En estos ejemplos, el poeta repetía una idea con ligeras diferencias. Esta técnica recalca la idea que se reitera, al mismo tiempo en que se utilizan las diferencias para describirla mejor o desarrollarla.
En otros casos, las dos expresiones paralelas usan un lenguaje similar a fin de transmitir ideas contrastantes, como en este ejemplo:
La blanda respuesta quita la ira,
mas la palabra áspera hace subir el furor (Proverbios 15:1).
Este tipo de paralelismo no es casualidad; los escritores lo empleaban de modo intencional. Les ayudaba a expresar sentimientos o verdades espirituales con elocuencia y belleza. De modo que, cuando notes paralelismos en el Antiguo Testamento, pregúntate de qué forma te ayudan a entender el mensaje del escritor. Por ejemplo, ¿que habrá intentado decir Isaías al relacionar “poder” con “ropas hermosas”, y “Sion” con “Jerusalén”? (Isaías 52:1). ¿Qué podemos inferir sobre la frase “blanda respuesta”, si sabemos que “palabra áspera” es lo opuesto? (Proverbios 15:1).
───
¿Puedes repetir palabra por palabra el fragmento sobre el paralelismo, todo lo que va desde "En otros casos, las" hasta "furor (Proverbios 15:1)."? Las entradas que vienen a continuación no hacen falta.

**Extractos de entradas**
───
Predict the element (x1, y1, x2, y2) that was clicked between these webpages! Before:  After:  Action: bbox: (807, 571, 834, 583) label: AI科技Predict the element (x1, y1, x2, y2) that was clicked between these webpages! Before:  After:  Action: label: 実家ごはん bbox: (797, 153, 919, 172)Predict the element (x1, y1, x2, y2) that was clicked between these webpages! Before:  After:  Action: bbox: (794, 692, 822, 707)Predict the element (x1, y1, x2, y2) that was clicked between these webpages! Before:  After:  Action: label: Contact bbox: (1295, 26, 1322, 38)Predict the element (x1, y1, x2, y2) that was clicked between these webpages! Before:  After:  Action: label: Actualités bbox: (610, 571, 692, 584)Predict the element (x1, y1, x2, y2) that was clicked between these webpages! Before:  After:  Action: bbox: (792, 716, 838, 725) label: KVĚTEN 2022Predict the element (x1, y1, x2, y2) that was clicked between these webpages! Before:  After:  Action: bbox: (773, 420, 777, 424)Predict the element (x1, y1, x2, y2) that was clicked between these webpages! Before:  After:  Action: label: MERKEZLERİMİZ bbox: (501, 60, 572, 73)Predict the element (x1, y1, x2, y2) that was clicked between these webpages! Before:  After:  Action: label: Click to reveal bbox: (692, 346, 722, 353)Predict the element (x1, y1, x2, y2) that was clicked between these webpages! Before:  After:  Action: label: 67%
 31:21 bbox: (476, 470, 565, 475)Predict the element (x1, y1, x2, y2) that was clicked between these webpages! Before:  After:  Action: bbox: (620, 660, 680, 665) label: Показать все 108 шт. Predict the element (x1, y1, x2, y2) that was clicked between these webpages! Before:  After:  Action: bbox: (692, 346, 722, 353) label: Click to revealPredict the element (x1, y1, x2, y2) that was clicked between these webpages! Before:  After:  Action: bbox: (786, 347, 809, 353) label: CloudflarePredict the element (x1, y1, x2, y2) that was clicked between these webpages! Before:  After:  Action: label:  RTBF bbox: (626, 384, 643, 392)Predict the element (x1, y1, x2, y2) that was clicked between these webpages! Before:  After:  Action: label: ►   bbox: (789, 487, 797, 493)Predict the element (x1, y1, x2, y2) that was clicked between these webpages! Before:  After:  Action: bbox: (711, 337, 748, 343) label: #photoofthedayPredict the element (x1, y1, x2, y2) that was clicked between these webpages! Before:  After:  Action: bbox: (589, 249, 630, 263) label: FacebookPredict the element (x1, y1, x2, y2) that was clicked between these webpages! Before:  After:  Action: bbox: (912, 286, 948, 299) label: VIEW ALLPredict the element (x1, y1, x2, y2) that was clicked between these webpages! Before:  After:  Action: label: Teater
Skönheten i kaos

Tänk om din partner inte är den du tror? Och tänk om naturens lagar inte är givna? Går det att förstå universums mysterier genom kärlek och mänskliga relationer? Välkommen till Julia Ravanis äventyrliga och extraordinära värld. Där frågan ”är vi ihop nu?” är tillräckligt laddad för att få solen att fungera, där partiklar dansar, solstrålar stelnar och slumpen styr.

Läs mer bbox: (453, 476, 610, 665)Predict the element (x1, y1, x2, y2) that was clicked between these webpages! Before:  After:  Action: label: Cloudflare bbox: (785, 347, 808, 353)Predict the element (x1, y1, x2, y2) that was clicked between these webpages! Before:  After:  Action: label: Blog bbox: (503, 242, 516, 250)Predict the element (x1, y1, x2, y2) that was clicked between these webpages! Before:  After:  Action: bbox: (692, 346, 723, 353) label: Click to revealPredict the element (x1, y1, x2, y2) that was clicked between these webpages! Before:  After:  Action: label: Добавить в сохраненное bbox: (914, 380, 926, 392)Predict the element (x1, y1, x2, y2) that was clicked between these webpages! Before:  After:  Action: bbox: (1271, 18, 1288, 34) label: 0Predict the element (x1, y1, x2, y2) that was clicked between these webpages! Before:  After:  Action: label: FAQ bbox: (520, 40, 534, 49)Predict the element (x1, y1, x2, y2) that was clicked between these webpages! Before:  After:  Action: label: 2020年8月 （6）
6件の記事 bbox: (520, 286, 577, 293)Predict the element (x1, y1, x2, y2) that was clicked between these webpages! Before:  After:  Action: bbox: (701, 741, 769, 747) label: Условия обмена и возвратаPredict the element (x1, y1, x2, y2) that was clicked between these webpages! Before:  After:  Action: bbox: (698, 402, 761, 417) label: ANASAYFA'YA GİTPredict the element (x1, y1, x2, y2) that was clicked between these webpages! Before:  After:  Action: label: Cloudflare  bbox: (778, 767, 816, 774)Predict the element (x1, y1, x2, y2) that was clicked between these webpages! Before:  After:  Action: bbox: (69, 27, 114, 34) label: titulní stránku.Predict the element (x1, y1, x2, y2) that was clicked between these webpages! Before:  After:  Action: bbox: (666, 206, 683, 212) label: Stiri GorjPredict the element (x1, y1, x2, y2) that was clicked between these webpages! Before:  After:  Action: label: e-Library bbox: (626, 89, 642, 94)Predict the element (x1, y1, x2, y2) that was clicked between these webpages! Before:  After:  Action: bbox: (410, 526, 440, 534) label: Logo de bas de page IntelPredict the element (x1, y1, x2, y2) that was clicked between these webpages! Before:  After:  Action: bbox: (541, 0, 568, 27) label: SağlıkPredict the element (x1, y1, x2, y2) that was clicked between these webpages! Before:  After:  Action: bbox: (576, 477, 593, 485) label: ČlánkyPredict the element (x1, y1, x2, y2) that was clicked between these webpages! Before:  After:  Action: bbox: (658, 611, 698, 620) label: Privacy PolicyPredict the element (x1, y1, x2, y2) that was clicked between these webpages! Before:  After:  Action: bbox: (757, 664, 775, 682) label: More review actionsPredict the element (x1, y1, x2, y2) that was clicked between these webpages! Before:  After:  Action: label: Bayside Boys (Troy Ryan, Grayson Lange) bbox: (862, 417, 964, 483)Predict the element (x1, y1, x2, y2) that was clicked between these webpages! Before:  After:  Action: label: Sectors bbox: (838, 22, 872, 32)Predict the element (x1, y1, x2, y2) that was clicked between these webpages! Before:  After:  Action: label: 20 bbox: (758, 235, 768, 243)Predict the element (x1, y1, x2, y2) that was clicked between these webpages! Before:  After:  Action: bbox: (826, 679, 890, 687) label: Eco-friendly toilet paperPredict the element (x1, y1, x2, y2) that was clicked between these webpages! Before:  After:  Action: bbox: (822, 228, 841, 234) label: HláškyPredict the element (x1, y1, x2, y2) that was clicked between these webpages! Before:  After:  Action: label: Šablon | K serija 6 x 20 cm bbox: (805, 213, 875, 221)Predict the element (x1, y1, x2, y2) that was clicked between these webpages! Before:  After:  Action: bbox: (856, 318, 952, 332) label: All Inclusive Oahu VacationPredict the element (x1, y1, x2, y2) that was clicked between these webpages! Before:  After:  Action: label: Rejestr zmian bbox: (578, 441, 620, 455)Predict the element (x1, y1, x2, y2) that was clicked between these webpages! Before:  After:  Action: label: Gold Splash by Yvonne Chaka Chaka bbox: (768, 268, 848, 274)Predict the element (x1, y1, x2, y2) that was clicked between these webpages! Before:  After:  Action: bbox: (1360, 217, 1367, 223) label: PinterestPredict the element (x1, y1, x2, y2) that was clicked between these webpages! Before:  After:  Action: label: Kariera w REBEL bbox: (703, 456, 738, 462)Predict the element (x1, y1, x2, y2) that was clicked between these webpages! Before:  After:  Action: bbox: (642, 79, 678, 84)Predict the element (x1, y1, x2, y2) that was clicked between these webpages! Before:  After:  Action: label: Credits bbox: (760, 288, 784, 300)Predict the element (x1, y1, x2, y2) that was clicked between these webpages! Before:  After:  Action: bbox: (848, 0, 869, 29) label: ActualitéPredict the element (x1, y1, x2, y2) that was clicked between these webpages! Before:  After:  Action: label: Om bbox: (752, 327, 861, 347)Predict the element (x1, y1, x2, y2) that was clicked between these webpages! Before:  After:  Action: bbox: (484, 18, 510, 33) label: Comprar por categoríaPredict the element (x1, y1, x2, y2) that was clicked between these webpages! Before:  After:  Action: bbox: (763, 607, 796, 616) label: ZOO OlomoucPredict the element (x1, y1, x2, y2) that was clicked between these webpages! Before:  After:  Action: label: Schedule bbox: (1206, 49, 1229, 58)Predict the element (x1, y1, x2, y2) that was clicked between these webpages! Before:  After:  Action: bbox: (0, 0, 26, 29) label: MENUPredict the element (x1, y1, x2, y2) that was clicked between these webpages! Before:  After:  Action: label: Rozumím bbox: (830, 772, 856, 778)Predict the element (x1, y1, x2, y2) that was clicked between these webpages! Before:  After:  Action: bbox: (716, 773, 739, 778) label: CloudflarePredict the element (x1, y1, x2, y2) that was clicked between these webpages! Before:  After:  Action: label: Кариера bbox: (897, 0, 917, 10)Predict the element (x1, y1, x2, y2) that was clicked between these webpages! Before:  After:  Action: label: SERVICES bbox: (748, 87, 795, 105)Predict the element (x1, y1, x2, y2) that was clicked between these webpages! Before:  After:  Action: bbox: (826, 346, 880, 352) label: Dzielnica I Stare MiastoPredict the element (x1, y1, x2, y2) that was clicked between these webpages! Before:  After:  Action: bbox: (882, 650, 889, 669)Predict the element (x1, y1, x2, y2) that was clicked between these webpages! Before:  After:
───
**Respuesta**
En otros casos, las dos expresiones paralelas usan un lenguaje similar a fin de transmitir ideas contrastantes, como en este ejemplo:
La blanda respuesta quita la ira,
mas la palabra áspera hace subir el furor (Proverbios 15:1).